DATA EXCERPTS =>
________________
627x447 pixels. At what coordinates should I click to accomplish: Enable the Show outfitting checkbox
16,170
________________
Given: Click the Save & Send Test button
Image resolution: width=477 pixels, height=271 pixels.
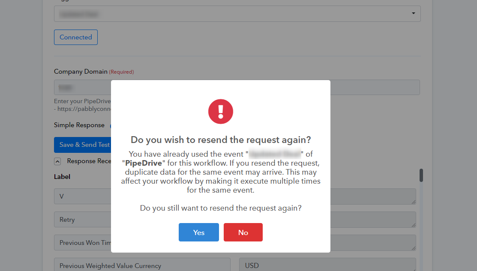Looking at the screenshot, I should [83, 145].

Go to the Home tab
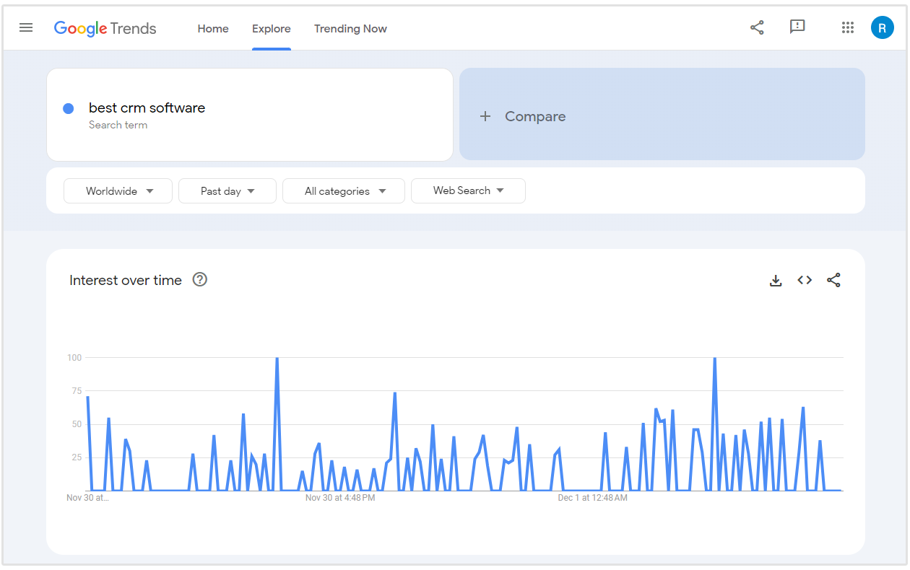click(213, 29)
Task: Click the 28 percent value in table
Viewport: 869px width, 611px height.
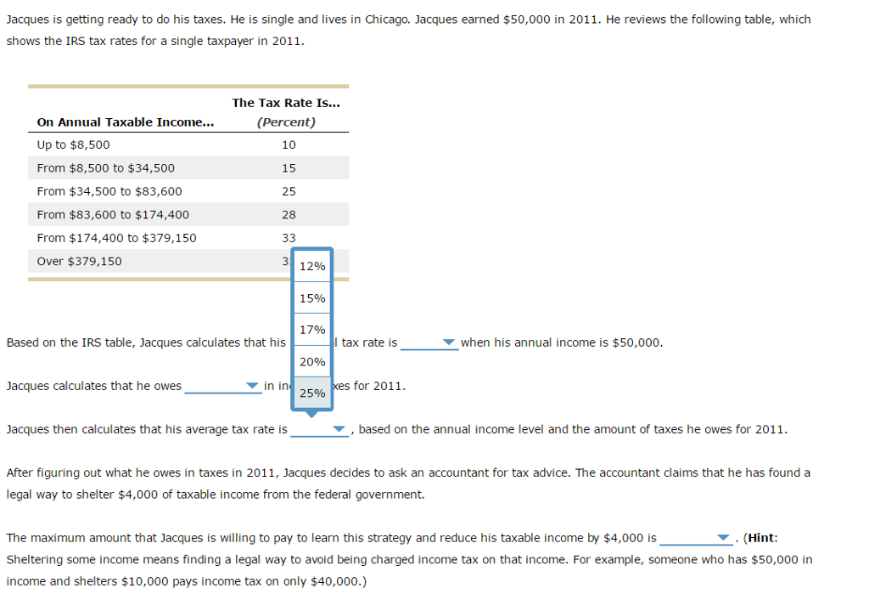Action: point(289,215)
________________
TASK PROMPT =>
Please lay out the material as a Markdown table with the columns "Row" and "Line", starting at the line that contains "Task: Click the 28 percent value in table" and ending at the line that contains "Action: point(289,215)", both included. Leave out blank lines and pictures.

OUTPUT FOR THIS TASK =>
| Row | Line |
|---|---|
| 1 | Task: Click the 28 percent value in table |
| 2 | Viewport: 869px width, 611px height. |
| 3 | Action: point(289,215) |